DISC-1 is short for disrupted in schizophrenia 1, and the gene is among the most convincing genetic risk factors for this disorder. Following its discovery in schizophrenia, scientists also learned that it played a role in bipolar disorder and some forms of depression. Based on the high rates of comorbidity between diabetes and psychiatric disorders, the research team, led by Rita Bortell, wanted to explore if DISC1 could also affect diabetes pathology.
The team studied mice manipulated to have the DISC1 gene disrupted in the insulin-producing pancreatic cells and normal mice. Comparisons of the two showed that the mice lacking DISC1 had an increased death rate of pancreatic insulin-producing beta cells. Consequently, these animals produced less insulin and showed signs of an impaired glucose regulation.
“Studies exploring the biology of disease have increasingly identified the involvement of unanticipated proteins — DISC1 fits this category,” Dr.
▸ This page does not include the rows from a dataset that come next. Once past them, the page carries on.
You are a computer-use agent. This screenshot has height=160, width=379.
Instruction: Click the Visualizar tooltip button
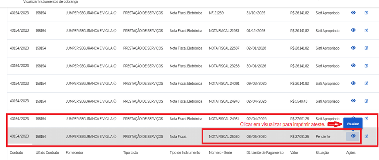click(353, 124)
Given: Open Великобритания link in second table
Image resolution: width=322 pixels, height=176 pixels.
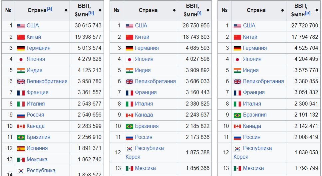Looking at the screenshot, I should 155,81.
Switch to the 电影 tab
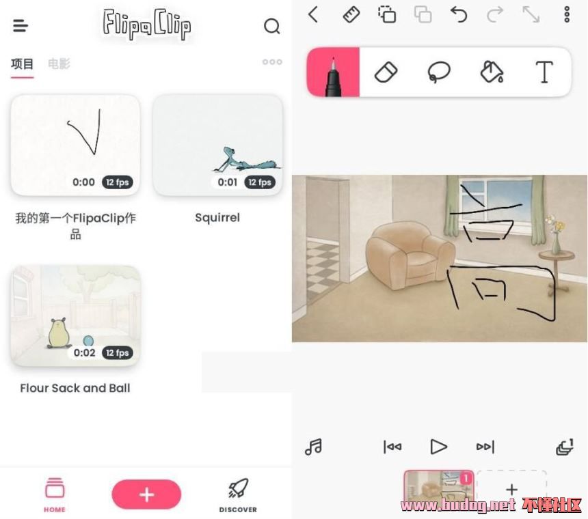 pos(59,64)
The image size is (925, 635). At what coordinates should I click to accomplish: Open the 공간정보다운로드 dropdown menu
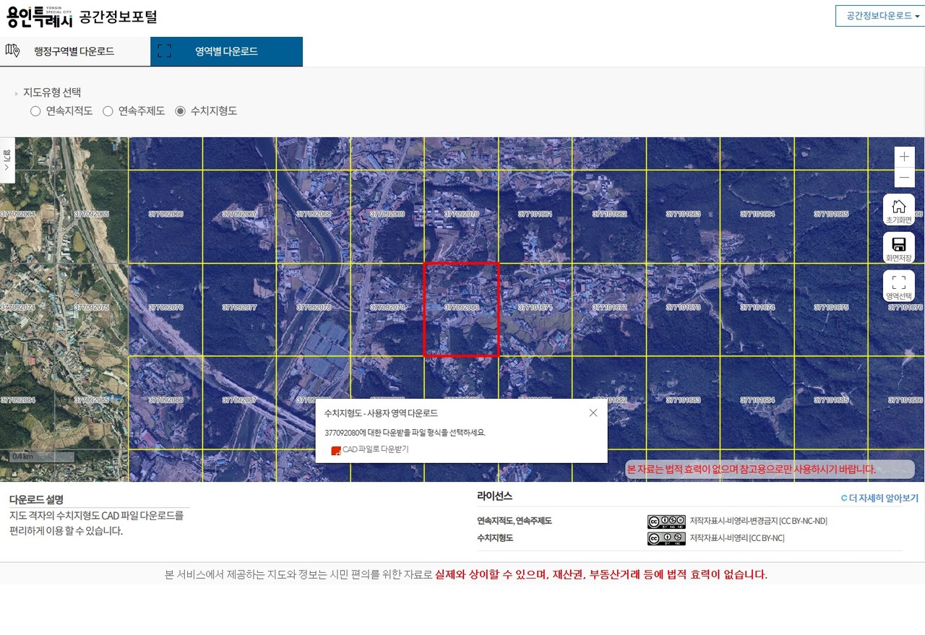coord(879,16)
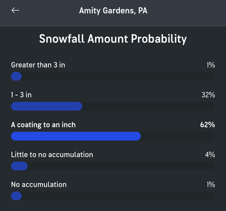
Task: Click the Greater than 3 in progress bar
Action: pyautogui.click(x=113, y=76)
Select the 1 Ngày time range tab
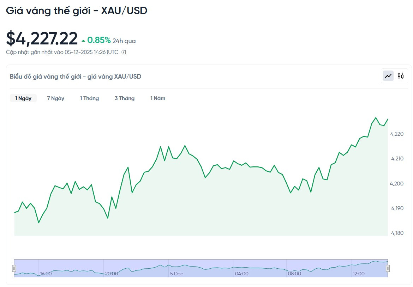The width and height of the screenshot is (413, 287). (23, 98)
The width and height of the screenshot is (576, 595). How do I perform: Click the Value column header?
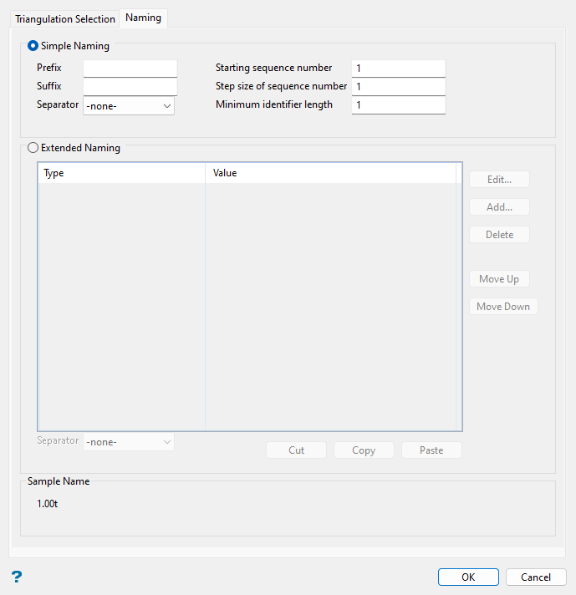(330, 173)
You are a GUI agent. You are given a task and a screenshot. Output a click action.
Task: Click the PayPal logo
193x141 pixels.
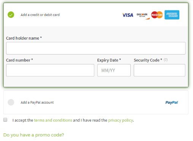(172, 103)
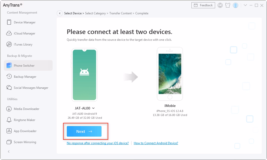The height and width of the screenshot is (160, 267).
Task: Go to the Select Device step
Action: click(73, 13)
Bortell said in a press release. “Our hope is that the association we’ve found linking disrupted DISC1 to both diabetes and psychiatric disorders may uncover mechanisms to improve therapies, even preventative ones, to alleviate suffering caused by both illnesses which are extraordinarily costly, very common, often quite debilitating.”
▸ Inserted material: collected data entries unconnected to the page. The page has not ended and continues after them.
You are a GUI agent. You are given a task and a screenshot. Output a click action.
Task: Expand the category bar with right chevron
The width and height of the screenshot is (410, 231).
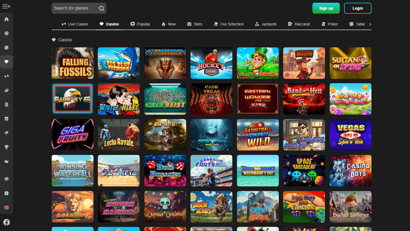[x=370, y=24]
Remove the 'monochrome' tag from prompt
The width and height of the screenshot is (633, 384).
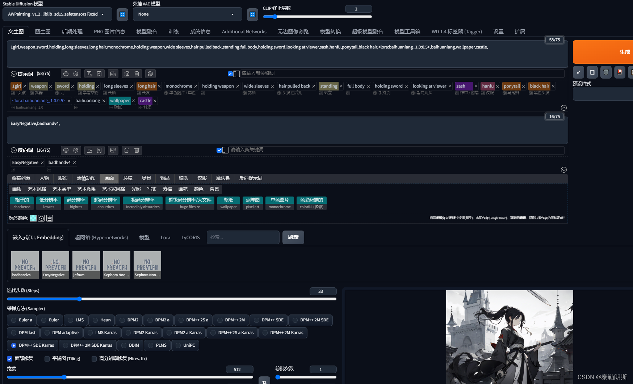(196, 86)
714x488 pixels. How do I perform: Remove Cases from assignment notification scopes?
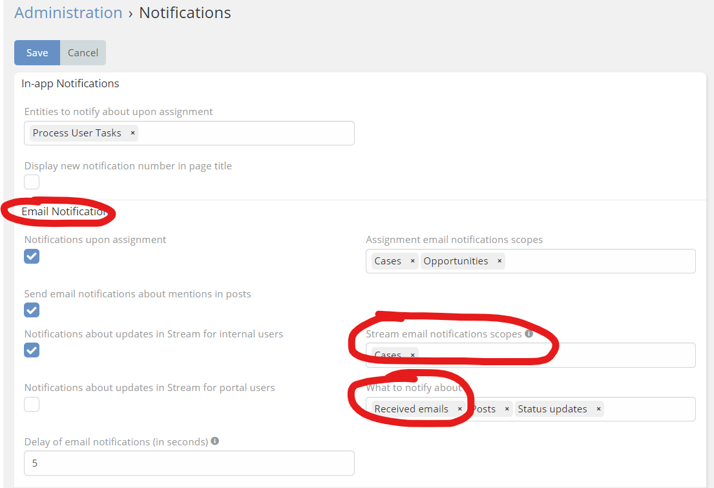pyautogui.click(x=412, y=261)
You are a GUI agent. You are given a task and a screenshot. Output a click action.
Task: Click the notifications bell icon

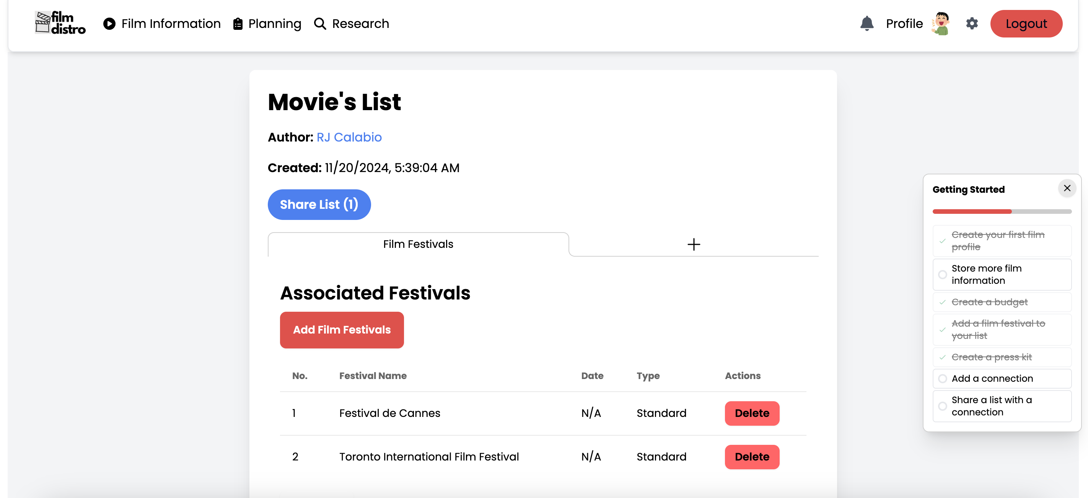tap(866, 23)
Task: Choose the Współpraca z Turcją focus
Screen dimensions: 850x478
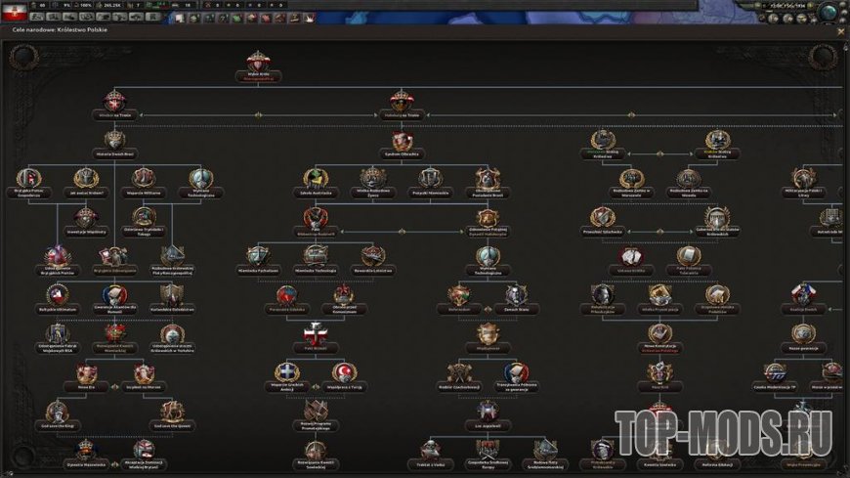Action: 343,373
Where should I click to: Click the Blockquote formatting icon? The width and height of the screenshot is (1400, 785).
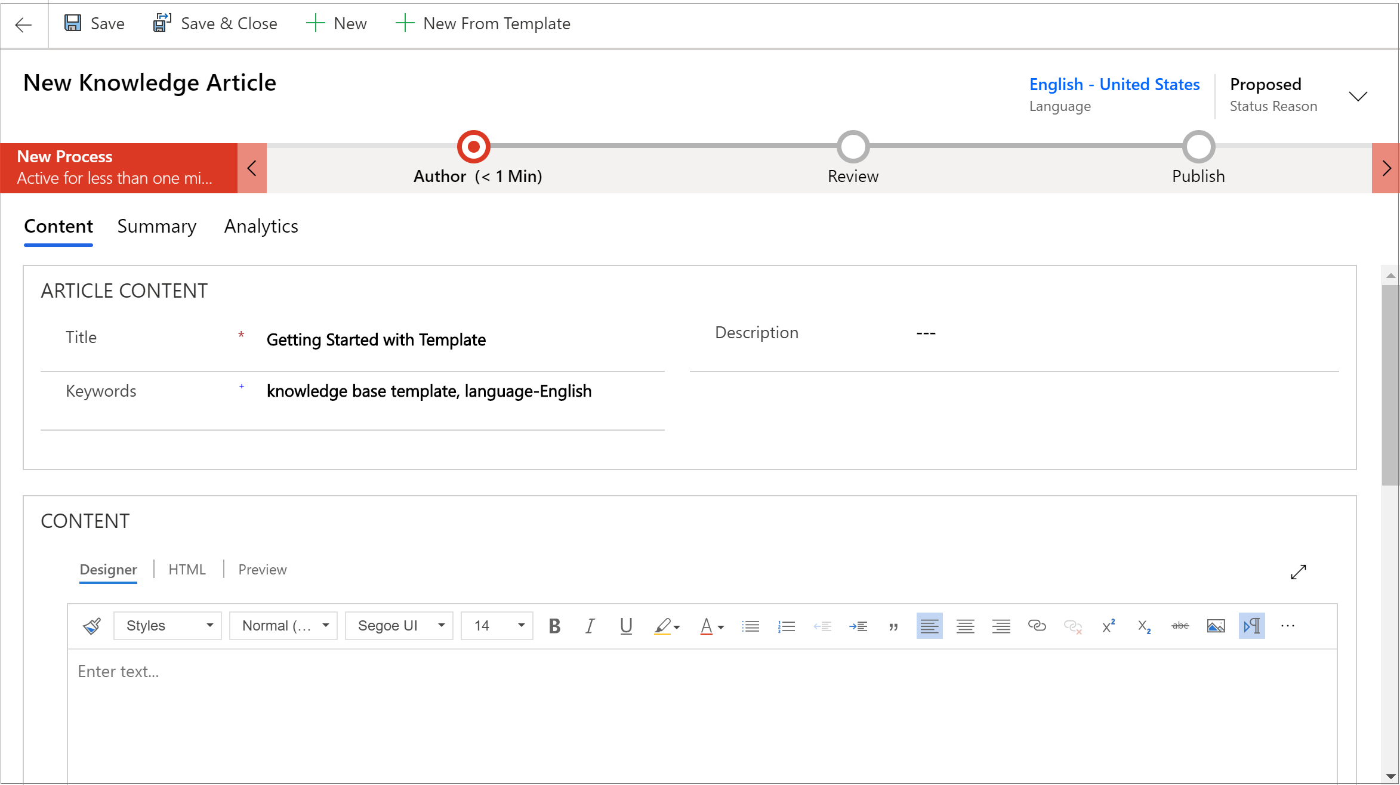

According to the study results, published in The FASEB Journal under the title “Beyond the brain: disrupted in schizophrenia 1 regulates pancreatic β-cell function via glycogen synthase kinase-3β,” the team found that DISC1 regulates the activity of the protein GSK3β, which has a confirmed role in the function and survival of beta cells. Lack of DISC1 increased activation of GSK3β in beta cells, and when researchers inhibited GSK3β in mice lacking DISC1, they noticed improved beta cell survival. The glucose tolerance of the DISC1-lacking mice was also restored upon blockage of GSK3β.
According to the release, FASEB editor in chief, Thoru Pederson, said of the findings, “The connections between these disorders may be surprising, but we have known for a long time that a single protein or gene can play multiple roles in the body.”